I see that lots of hams depend on HF RBN to compare to antennas, or to compare before and after a change.

Experience says that A/B comparisons on HF are subject to variation in Ionospheric propagation paths, and that variation can be wide in range and rapid.

An example

Above is a plot of signal strength of an 80m A1 Morse (CW) beacon measured in 20Hz bandwidth over 15min snapshot (a terrestrial path of length 105km).

The signal strength ranges over 35dB during that period, and can change 15dB in 15s.

Note that the variation is likely to be frequency, path and time dependent.

Clearly simple spot A/B comparisons, or even averaging 10 A/B comparisons is not likely to give a meaningful comparison with an underlying propagation channel showing this type of characteristic.

Parametric statistics

Be aware that this data source is not usually normally distributed, and application of parametric statistics that assume so is questionable. The above frequency distribution is not quite bell shaped, they are often much worse and usually fail standard statistical tests for a normal distribution.

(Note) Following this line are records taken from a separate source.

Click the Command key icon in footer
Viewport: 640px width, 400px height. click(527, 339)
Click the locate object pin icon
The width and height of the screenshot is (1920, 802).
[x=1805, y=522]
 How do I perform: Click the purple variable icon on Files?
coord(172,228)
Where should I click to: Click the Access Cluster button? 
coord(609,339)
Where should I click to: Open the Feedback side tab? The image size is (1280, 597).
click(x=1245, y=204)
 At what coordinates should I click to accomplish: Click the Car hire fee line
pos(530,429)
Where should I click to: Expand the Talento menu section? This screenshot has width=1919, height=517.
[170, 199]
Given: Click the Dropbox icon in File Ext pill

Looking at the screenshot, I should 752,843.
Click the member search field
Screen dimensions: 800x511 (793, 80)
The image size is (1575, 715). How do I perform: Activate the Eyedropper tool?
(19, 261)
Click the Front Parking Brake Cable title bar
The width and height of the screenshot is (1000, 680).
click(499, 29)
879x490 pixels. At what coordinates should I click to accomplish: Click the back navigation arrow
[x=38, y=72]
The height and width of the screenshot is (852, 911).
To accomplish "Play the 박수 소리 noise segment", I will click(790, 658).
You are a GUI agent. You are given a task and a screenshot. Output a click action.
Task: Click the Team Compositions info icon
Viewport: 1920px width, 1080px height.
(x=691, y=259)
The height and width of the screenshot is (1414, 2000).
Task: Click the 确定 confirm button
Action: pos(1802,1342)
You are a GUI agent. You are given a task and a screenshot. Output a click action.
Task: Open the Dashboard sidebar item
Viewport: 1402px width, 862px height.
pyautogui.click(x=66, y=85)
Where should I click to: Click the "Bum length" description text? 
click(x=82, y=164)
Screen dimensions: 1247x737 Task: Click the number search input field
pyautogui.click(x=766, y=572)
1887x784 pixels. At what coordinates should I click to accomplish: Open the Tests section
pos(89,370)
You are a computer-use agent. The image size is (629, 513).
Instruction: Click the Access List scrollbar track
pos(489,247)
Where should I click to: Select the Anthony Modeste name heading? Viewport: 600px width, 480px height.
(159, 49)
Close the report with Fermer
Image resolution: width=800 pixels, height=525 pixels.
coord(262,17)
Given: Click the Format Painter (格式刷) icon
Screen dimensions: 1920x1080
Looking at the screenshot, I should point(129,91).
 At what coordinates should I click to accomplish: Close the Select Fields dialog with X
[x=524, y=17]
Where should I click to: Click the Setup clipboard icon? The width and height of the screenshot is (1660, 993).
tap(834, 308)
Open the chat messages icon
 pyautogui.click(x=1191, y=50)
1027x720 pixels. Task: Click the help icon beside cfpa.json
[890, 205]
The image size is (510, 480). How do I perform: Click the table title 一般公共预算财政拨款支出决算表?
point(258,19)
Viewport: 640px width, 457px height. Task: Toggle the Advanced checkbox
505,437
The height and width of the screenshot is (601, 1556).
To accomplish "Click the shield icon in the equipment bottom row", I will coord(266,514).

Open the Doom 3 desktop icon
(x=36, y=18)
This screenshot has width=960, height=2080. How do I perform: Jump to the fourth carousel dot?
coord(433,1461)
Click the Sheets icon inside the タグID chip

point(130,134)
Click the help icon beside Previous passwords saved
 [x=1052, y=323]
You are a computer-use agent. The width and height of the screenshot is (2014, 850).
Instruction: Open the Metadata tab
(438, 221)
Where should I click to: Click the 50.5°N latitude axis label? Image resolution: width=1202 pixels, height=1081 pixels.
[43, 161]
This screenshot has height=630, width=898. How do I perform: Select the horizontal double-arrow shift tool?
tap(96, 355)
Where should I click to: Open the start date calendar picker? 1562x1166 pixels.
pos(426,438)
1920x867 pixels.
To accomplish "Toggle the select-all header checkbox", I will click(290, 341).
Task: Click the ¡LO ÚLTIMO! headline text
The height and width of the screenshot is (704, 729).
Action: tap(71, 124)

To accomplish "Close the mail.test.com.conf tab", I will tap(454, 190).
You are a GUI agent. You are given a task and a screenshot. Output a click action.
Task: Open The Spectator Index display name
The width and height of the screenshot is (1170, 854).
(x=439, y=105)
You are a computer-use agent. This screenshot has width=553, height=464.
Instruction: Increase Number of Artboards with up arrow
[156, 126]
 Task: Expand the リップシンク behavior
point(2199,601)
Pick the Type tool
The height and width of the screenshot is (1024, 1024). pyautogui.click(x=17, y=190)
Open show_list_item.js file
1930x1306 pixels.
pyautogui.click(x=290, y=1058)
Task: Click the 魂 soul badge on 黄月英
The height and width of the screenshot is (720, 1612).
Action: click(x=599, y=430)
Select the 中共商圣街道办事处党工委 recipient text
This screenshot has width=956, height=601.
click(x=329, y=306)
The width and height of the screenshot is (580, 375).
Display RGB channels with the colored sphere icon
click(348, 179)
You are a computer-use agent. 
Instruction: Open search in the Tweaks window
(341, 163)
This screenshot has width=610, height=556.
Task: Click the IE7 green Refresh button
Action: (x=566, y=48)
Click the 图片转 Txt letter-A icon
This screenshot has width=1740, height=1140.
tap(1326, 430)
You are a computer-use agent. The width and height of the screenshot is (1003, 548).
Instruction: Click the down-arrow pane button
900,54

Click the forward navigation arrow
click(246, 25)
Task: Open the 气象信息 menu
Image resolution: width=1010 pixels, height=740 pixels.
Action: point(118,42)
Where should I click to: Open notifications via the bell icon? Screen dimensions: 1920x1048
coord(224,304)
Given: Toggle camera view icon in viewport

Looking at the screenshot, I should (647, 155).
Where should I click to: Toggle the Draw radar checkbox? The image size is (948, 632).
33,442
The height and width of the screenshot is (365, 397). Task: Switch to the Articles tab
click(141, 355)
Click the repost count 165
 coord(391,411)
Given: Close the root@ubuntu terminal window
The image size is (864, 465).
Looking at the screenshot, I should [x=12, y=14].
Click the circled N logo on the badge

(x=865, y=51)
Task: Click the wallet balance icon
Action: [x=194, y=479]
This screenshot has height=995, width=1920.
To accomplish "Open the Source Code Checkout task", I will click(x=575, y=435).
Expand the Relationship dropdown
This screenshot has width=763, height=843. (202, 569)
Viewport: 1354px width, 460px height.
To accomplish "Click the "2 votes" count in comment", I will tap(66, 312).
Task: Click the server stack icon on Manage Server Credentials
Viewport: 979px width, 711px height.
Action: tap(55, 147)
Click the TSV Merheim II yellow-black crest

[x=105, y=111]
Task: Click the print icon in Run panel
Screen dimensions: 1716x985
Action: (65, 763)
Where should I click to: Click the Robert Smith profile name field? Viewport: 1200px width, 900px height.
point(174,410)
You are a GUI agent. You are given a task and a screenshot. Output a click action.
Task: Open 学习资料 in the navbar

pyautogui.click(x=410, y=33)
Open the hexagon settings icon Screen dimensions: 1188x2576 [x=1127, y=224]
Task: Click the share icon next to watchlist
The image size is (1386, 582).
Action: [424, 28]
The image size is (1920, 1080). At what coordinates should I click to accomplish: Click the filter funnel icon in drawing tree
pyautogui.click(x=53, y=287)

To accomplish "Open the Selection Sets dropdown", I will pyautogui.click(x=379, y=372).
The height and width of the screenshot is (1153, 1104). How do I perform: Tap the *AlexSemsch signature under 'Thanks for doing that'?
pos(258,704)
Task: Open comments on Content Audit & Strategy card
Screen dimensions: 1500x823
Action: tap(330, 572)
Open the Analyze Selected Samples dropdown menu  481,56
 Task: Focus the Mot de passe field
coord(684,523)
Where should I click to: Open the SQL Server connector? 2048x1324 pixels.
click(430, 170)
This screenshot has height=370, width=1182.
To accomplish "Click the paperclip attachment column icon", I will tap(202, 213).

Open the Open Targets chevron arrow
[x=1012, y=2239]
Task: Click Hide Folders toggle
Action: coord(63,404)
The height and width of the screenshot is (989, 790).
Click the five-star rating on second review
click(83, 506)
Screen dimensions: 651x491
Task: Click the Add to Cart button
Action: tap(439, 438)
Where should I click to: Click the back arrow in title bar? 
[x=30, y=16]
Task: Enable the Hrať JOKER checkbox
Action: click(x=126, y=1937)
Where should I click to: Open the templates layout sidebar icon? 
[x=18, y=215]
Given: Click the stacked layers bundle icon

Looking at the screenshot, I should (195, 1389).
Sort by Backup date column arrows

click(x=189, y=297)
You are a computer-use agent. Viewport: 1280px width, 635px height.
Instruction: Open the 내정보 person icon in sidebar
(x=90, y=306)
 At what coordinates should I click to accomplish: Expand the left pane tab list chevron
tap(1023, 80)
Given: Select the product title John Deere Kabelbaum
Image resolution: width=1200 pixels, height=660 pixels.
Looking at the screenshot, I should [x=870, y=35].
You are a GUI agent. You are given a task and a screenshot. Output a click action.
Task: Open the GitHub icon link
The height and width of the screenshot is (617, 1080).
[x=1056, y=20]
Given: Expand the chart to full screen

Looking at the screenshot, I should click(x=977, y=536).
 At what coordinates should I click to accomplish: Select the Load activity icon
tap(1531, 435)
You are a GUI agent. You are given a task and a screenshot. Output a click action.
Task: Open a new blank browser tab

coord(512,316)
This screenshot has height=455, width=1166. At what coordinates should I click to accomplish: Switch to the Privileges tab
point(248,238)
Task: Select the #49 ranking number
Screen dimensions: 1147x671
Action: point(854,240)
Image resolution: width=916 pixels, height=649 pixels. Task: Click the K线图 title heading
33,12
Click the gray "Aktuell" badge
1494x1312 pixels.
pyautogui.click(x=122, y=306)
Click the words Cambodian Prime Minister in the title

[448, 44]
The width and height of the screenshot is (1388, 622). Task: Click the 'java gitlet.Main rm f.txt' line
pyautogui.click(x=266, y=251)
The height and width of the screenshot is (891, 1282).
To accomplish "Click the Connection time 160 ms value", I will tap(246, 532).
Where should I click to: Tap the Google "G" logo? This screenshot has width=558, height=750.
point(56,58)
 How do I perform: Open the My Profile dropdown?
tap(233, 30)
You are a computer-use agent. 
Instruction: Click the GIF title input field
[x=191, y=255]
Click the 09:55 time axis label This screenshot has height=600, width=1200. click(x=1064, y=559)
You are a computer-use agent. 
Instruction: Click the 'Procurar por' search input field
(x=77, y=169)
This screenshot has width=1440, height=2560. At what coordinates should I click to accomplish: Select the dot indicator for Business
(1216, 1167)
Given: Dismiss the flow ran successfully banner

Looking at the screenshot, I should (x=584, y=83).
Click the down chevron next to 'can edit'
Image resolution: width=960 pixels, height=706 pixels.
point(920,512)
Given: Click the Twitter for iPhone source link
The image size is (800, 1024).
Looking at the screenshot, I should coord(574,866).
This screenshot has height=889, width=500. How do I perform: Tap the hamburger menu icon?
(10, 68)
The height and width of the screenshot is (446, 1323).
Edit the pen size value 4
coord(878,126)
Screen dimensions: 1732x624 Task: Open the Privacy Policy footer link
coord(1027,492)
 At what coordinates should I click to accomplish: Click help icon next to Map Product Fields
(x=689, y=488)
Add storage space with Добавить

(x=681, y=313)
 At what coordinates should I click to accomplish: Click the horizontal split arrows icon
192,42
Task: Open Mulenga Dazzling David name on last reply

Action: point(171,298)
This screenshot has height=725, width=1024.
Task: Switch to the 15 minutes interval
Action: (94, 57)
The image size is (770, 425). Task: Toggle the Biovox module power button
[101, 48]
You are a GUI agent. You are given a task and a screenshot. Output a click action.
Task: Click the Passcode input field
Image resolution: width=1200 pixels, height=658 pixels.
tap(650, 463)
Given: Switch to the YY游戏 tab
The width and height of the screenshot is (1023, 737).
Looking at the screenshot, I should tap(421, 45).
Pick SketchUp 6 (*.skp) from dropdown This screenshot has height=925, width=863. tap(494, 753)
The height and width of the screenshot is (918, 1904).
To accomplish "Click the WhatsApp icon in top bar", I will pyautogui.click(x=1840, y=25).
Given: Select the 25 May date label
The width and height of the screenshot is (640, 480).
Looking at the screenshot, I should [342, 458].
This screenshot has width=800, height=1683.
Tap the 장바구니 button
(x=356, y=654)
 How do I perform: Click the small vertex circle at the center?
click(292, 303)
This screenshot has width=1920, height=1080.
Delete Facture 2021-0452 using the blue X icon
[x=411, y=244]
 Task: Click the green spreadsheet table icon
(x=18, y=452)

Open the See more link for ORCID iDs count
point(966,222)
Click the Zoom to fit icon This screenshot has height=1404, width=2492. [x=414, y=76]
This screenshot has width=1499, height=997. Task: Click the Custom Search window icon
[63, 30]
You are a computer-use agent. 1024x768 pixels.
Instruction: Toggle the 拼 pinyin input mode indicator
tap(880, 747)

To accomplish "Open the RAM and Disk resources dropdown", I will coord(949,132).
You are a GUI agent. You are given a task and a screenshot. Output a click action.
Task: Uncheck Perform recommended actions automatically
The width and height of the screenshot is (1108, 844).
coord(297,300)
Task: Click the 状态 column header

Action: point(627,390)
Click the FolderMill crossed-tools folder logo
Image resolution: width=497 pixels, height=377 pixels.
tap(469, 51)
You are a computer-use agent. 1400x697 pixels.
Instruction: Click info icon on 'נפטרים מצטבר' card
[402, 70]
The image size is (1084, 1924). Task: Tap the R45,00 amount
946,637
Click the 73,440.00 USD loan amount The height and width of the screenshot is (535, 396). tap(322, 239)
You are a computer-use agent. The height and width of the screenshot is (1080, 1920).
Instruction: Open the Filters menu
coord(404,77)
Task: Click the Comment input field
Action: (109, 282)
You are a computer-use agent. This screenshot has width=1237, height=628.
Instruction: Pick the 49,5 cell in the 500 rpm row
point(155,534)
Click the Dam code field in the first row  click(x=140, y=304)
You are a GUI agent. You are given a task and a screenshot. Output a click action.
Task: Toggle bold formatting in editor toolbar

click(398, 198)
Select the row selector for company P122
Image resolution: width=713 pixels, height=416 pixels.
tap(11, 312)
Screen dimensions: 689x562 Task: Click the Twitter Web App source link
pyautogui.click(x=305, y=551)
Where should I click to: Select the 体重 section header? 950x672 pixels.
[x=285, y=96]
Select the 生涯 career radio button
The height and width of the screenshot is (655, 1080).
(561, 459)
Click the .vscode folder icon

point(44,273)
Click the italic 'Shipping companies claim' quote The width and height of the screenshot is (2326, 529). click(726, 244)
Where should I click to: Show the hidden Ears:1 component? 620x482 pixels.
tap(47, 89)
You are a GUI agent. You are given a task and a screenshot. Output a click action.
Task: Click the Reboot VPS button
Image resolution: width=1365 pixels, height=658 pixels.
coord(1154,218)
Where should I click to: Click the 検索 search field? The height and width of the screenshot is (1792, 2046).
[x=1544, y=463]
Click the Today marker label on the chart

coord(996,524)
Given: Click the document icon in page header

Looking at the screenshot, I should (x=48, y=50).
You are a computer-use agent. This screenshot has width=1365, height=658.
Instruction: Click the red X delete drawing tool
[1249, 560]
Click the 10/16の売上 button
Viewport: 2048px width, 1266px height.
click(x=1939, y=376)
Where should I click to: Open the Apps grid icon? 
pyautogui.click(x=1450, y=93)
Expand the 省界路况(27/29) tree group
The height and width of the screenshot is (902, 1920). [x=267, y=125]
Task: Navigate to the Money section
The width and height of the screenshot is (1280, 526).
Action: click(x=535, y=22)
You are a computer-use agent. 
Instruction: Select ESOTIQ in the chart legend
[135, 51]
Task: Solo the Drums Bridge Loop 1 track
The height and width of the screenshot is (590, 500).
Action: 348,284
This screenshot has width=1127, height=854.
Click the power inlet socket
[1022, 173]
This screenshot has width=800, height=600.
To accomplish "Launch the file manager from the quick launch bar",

Above, this data fails the Shapiro-Wilk test for normality.

What does this mean? It means that taking means, standard deviation, differences of means etc is unsound statistics, though in this case, it is not very bad. You might think of it as weakly normally distributed in this case.

BTW, rounding measurements to 1dB (as lots of tools like RBN, WSPR etc do) degrades the result of the Shapiro-Wilk test for normality.

A few random selections of 10 continuous observations yielded very poor Shapiro-Wilk test results.

Above is a typical small sample (10) rounded to 1dB, it would be quite wrong to assume normal distribution, eg to calculate the difference in means to compare two antennas, it is junk science.